NoEstimates panders to mismanagement and developer insecurity

Derek Jones from The Shape of Code

Why do so few software development teams regularly attempt to estimate the duration of the feature/task/functionality they are going to implement?

Developers hate giving estimates; estimating is very hard and estimates are often inaccurate (at a minimum making the estimator feel uncomfortable and worse when management treats an estimate as a quotation). The future is uncertain and estimating provides guidance.

Managers tell me that the fear of losing good developers dissuades them from requiring teams to make estimates. Developers have told them that they would leave a company that required them to regularly make estimates.

For most of the last 70 years, demand for software developers has outstripped supply. Consequently, management has to pay a lot more attention to the views of software developers than the views of those employed in most other roles (at least if they want to keep the good developers, i.e., those who will have no problem finding another job).

It is not difficult for developers to get a general idea of how their salary, working conditions and practices compares with other developers in their field/geographic region. They know that estimating is not a common practice, and unless the economy is in recession, finding a new job that does not require estimation could be straight forward.

Management’s demands for estimates has led to the creation of various methods for calculating proxy estimate values, none of which using time as the unit of measure, e.g., Function points and Story points.
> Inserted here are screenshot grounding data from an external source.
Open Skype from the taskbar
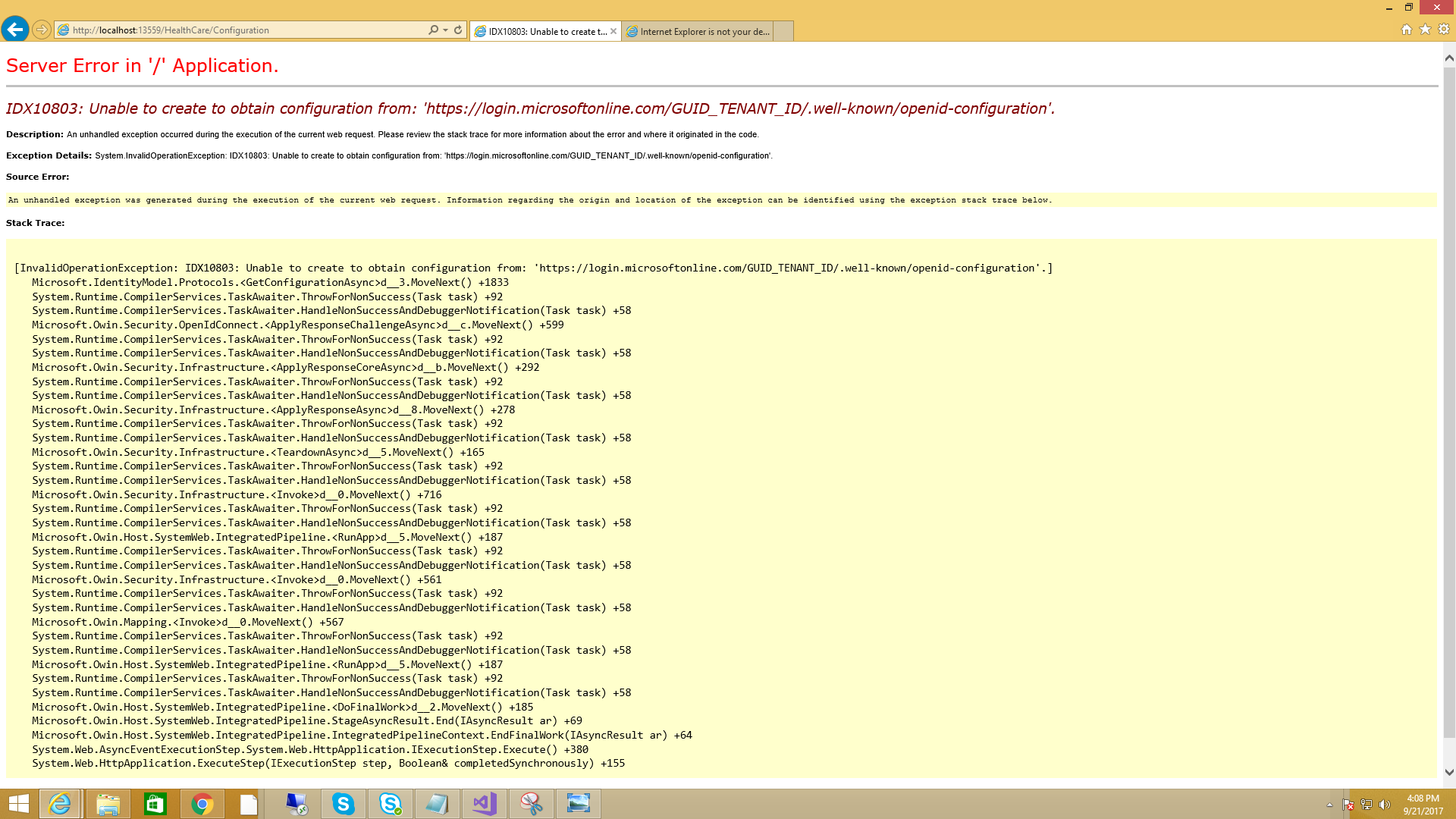Image resolution: width=1456 pixels, height=819 pixels. [344, 803]
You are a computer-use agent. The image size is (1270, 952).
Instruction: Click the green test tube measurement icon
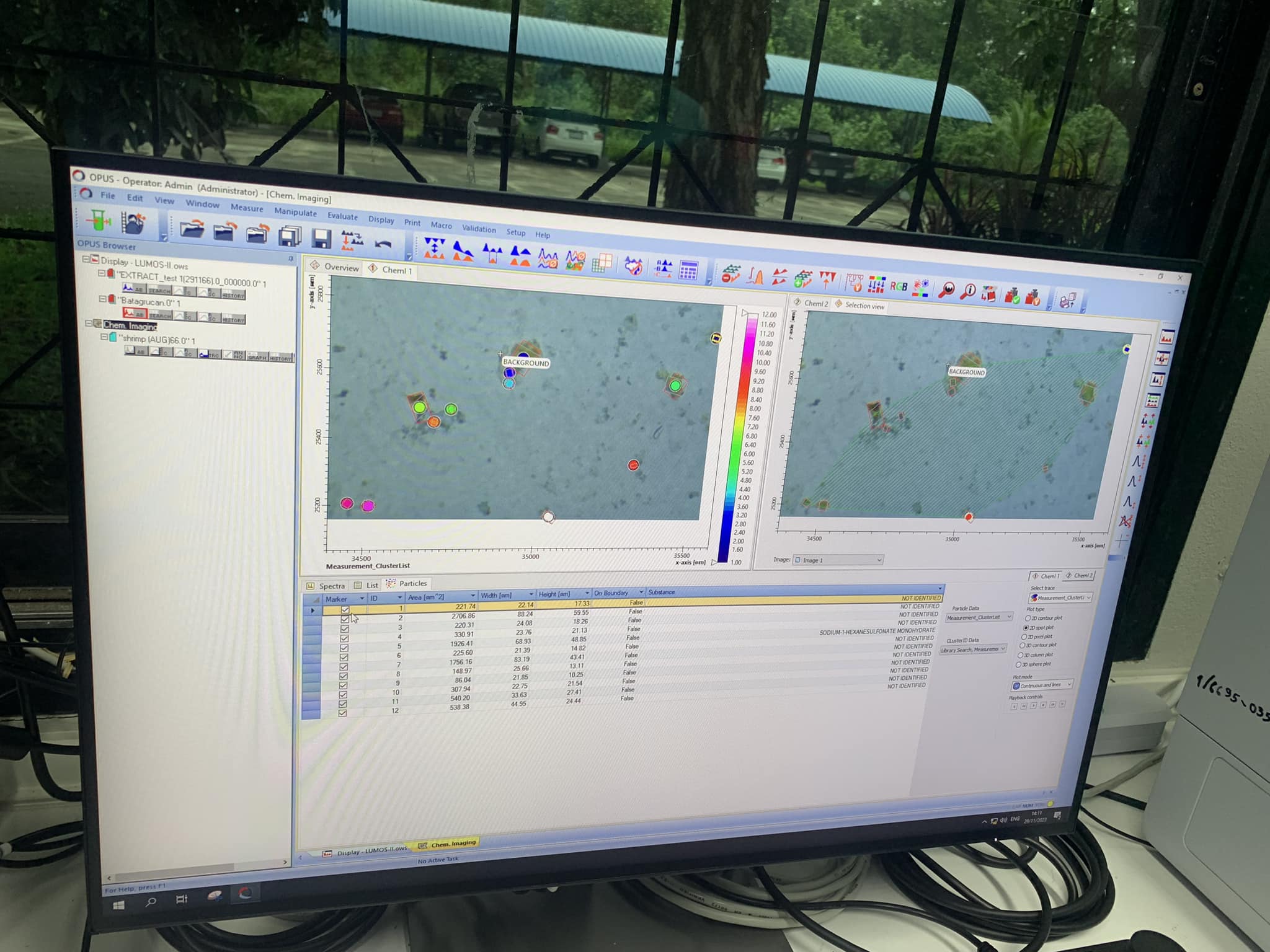tap(99, 221)
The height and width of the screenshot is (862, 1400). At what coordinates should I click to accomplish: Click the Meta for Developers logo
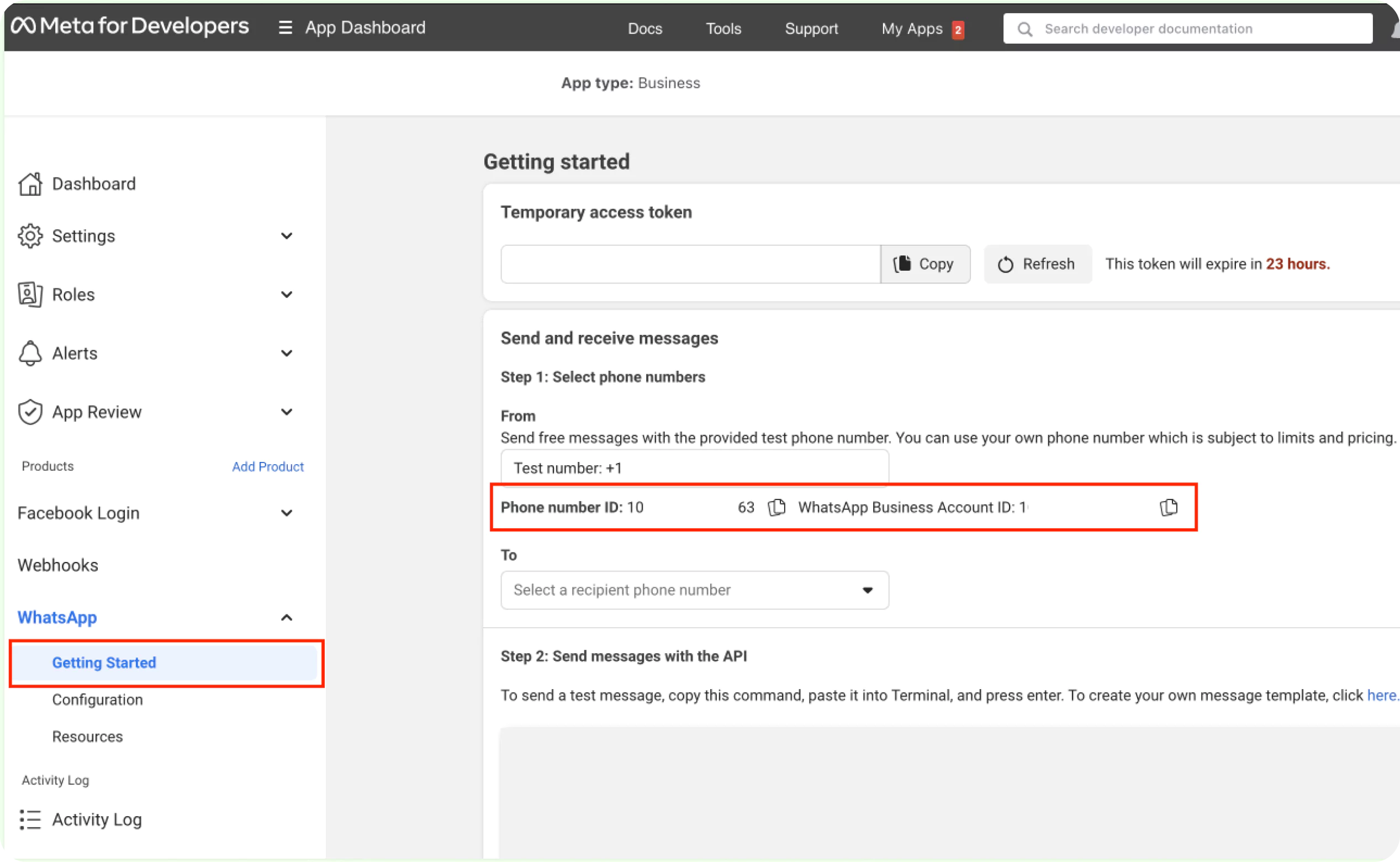(130, 26)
These methods break the requirements down into smaller units, and subcomponents from these units are used to calculate a value, e.g., the Function point calculation includes items such as number of user inputs and outputs, and number of files.

How accurate are these proxy values, compared to time estimates?

As always, software engineering data is sparse. One analysis of 149 projects found that Cost approx FunctionPoints^{0.75}, with the variance being similar to that found when time was estimated. An analysis of Function point calculation data found a high degree of consistency in the calculations made by different people (various Function point organizations have certification schemes that require some degree of proficiency to pass).

Managers don’t seem to be interested in comparing estimated Story points against estimated time, preferring instead to track the rate at which Story points are implemented, e.g., velocity, or burndown. There are tiny amounts of data comparing Story points with time and Function points.

The available evidence suggests a relationship connecting Function points to actual time, and that Function points have similar error bounds to time estimates; the lack of data means that Story points are currently just a source of technobabble and number porn for management power-points (send me Story point data to help change this situation).

Plotting artifacts when the axis involves lines of code

Derek Jones from The Shape of Code

While reading a report from the very late Rome period, the plot below caught my attention (the regression line was not in the original plot). The points follow a general trend, suggesting that when implementing a module, lines of code written per man-hour increases as the size of the module increases (in LOC). There are explanations for such behavior: perhaps module implementation time is mostly think-time that is independent of LOC, or perhaps larger modules contain more lines that can be quickly implemented (code+data).

Then I realised that the pattern of points was generated by a mathematical artifact. Can you spot the artifact?

Module size against LOC-per-hour.

The x-axis shows LOC, and the y-axis shows LOC/man-hour. Just plotting LOC against LOC would produce a row of points along a straight line, and if we treat dividing by man-hours as roughly equivalent to dividing by a random number (which might have some correlation with LOC), the result is points scattered around a line going up to the right.

If LOC-per-hour were constant, the points would form a horizontal line across the plot.

In the below left plot, from a different report (whose axis are function-points, and function-points implemented per month), the author has fitted a line, and it is close to horizontal (suggesting that the mean FP-per-month is constant).

FP against FP-per-month.

In fact the points are essentially random, and the line is a terrible fit (just how terrible is shown by switching the axis and refitting the line, above right; the refitted line should be vertical, but is horizontal. There is no connection between FP and FP-per-month, which is a good thing because the creators of function-points intended this to be true).

What process might generate this random scattering, rather than the trend seen in the first plot? If the implementation time was proportional to both the number of FP and some uniform random component, then the FP/time ratio would have the pattern seen.

The plots below show module size (in LOC) against man-hour (left) and FP against months (right):

Module size against man-hours, and FP against months.

The module-LOC points are all over the place, while the FP points look as-if they are roughly consistent. Perhaps the module-LOC measurements came from a wide variety of sources, and we should not expect a visually pleasant trend.

Plotting LOC against LOC appears in other guises. Perhaps the most common being plotting fault-density against LOC; fault-density is generally calculated as faults/LOC.

Of course the artifacts also occur when plotting other kinds of measurements. Lines of code happens to be a commonly plotted quantity (at least in software engineering).